Die Verwendung von KI bei der Erstellung der Arbeit kann bei der Bewertung der Studien- oder Prüfungsleistung berücksichtigt werden, insbesondere im Hinblick auf deren Eigenständigkeit und Originalität. Die endgültige Bewertung liegt im Ermessen der Prüferinnen und Prüfer.
Die geplante Verwendung solcher Hilfsmittel sollte im Voraus mit allen Prüferinnen und Prüfern abgestimmt werden.
Unabhängig von der Angabe der verwendeten Hilfsmittel bleibt die Studierende oder der Studierende vollumfänglich für den Inhalt der Studien- oder Prüfungsleistung verantwortlich.

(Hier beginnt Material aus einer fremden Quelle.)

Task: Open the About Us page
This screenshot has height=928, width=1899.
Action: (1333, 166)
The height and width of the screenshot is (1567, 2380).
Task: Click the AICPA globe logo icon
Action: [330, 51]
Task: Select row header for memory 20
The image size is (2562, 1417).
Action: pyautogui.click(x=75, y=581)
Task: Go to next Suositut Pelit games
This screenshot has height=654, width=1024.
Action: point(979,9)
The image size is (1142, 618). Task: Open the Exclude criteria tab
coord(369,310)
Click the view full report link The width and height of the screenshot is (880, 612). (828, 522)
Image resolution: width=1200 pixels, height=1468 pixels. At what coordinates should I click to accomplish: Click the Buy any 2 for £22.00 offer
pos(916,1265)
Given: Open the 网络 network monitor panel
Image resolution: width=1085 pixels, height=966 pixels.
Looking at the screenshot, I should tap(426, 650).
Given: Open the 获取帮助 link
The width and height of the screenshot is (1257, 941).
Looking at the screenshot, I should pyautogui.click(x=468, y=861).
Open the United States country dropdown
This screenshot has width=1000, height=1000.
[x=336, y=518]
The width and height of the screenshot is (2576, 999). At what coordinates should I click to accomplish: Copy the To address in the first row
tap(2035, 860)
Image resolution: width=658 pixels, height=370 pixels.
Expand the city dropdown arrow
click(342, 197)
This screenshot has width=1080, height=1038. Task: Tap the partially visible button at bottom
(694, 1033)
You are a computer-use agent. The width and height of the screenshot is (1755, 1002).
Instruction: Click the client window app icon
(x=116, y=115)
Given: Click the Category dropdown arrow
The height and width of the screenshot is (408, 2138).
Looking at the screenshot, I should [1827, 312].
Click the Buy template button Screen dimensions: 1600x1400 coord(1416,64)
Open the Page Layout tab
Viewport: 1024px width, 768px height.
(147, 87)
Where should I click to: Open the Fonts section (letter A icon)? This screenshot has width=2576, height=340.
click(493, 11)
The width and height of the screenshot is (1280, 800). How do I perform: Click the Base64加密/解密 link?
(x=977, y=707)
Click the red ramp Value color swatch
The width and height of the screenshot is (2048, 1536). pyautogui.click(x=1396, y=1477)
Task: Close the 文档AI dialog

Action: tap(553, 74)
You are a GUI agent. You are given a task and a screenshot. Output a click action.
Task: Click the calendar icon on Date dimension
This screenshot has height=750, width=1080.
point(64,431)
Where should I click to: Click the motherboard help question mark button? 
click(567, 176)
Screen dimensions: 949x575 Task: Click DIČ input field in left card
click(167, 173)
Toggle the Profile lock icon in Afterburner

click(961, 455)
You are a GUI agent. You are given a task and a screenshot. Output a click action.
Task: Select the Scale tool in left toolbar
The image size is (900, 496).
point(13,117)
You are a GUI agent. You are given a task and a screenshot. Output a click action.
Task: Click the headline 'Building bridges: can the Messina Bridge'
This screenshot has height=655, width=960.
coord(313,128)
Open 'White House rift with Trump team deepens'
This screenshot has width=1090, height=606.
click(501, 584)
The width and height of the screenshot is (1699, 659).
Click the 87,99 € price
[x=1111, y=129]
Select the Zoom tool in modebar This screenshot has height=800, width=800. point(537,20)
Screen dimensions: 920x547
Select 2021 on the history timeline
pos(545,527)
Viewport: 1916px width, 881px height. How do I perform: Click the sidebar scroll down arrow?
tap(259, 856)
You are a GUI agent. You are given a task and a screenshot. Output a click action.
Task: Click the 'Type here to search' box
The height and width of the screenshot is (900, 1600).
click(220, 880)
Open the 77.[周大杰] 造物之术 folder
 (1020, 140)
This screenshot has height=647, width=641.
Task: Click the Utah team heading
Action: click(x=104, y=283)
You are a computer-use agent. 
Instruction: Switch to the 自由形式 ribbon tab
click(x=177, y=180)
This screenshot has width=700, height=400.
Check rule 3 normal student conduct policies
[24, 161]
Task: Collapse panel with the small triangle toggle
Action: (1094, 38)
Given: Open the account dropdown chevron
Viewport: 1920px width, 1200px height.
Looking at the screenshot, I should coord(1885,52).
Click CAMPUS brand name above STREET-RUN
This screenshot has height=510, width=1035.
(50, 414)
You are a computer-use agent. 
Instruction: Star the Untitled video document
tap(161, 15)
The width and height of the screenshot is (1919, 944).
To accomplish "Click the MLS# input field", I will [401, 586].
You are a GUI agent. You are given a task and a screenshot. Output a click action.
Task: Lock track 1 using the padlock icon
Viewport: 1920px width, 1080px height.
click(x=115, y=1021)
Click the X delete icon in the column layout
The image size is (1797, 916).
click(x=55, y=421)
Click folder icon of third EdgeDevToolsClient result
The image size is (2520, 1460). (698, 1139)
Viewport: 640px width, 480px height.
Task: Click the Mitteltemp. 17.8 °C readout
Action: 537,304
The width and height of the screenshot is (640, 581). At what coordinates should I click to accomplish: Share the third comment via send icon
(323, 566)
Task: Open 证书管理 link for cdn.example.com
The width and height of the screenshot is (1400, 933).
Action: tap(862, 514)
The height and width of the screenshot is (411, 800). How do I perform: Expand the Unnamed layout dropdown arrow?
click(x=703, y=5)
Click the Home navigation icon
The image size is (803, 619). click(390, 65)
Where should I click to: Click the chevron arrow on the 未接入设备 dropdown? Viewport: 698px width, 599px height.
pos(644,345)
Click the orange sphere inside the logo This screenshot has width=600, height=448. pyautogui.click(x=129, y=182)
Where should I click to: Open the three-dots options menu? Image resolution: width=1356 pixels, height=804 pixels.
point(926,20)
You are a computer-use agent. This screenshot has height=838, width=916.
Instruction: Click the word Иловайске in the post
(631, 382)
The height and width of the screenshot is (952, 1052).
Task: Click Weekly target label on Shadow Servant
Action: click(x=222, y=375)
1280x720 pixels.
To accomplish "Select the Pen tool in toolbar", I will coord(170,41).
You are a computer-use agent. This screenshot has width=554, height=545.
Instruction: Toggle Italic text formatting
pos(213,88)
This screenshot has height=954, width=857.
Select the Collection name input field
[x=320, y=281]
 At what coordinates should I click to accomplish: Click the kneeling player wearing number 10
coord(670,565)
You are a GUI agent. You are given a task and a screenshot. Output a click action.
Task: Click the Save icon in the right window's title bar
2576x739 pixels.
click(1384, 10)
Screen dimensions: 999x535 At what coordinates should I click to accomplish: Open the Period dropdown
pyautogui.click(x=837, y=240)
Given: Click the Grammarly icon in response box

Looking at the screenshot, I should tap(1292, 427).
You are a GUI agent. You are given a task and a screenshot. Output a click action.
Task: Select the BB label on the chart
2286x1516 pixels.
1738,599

Es ist zu beachten, dass in KIs eingegebene Prompts (Befehle) zum Training der KI verwendet werden können. Die Verwendung von Texten Dritter als Prompts kann eine potenzielle Urheberrechtsverletzung darstellen.
Weitere Präzisierungen zur zulässigen Verwendung von KI findet man im Leitfaden zur Nutzung von Künstlicher Intelligenz für die Mitglieder der UR.